As Chris Stratton said in his comment:
By far the simplest circuit in terms of what you visibly construct would be a 6 or 8 pin MCU
And I fully concur. (The number of unused pins doesn't really matter for complexity, so use whatever MCU you have the easiest access to).
Typical Photodiodes (like this cheap INL-5APD80) have "day" photocurrents in the order of 10 to 100 µA.

simulate this circuit – Schematic created using CircuitLab
Your freedom lies in picking R1; the higher R1, the less light is enough to make V_meas high.
Note that your MCU allows you to be flexible there, if you configure it to attach its ADC to the GPIO1 pin.

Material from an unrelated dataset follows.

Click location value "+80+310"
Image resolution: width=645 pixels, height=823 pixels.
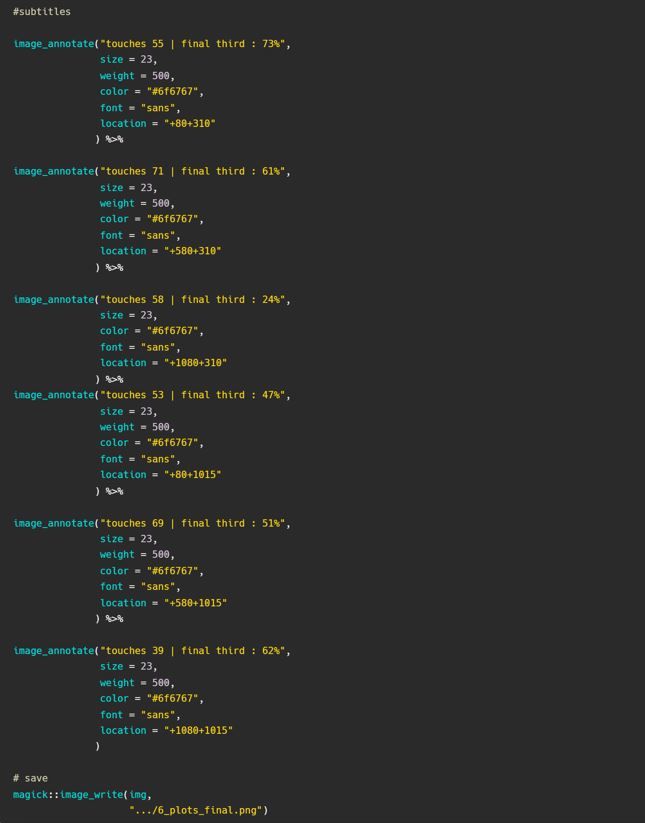pyautogui.click(x=190, y=123)
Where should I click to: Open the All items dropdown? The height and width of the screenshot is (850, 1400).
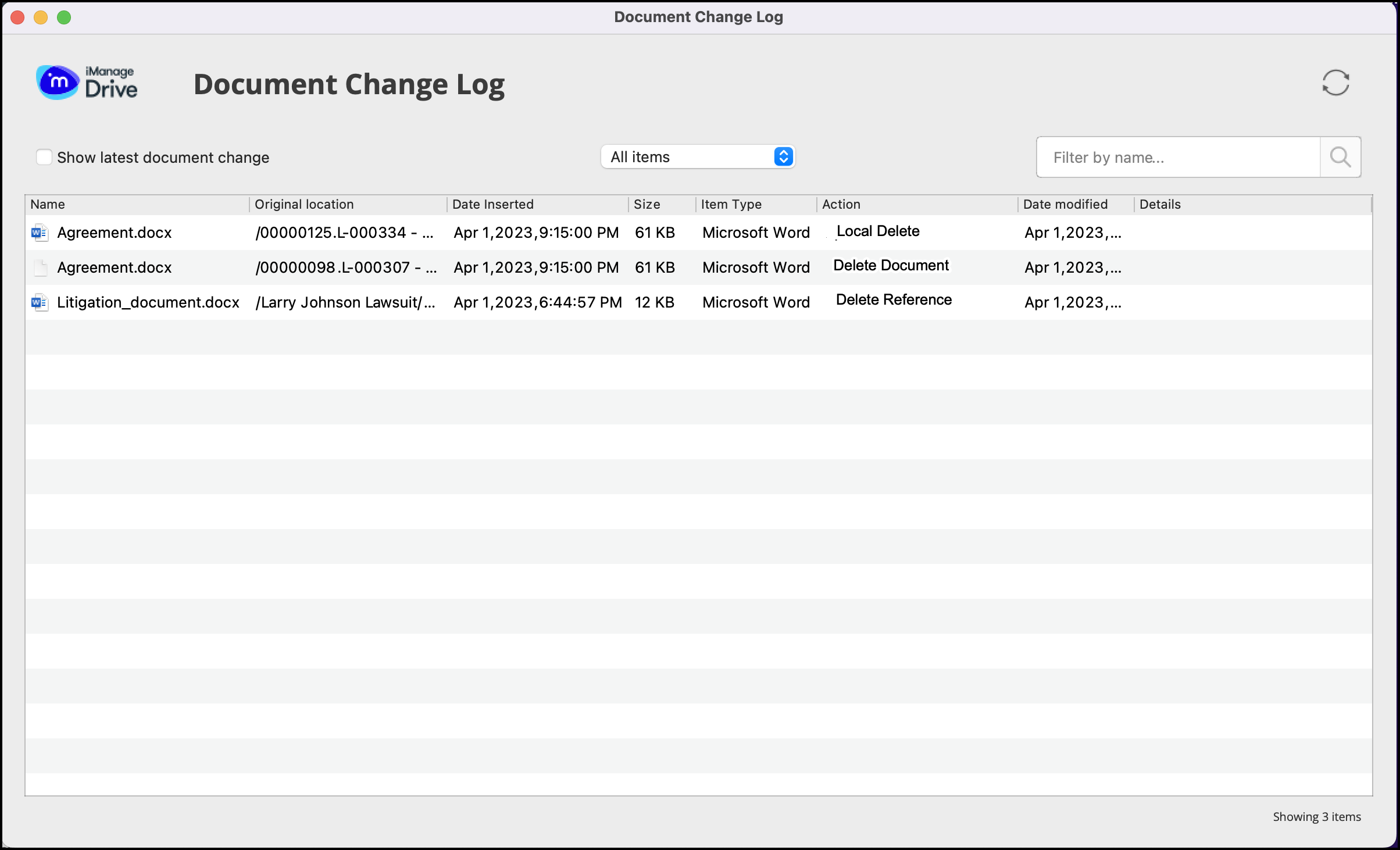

Then, you do things like "if it's been really dark for a long time, we increase our sensitivity", because you're no longer triggering based on a fixed voltage level as if you were using GPIO1 as digital input.
The upside of using GPIO1 as digital input might be (depending on the MCU you pick) that you can send the MCU into the deepest of sleeps, and use GPIO1 changing state to trigger a wakeup, making this a relatively power-efficient circuit.
However, small problem here: Microcontroller (like this cheap STM32F0) have inputs that don't have infinite input impedance. (no problem here, the leakage current on datasheet page 72 is specified to be below 0.2 µA, so if your photocurrent is, say, 40 µA, you're pretty safe.)
If you need to sense things quickly on an ADC input, this can become a problem, and you'd need to add a voltage buffer (typically, made out of an opamp) to ensure things keep working; for really fast sensing, there's little way around more advanced amplifier designs (TIAs), but really, this is not your use case. You don't want to receive megabits per second with your photodiode.
Should you really want to go with Fredled's discrete logic approach, you can do it with a single XOR gate, and a delay.

simulate this circuit
XOR's output is high exactly iff one input is high and one is low.
You can adjust how long that is by twiddling the time constant of your low-pass filter (in green box).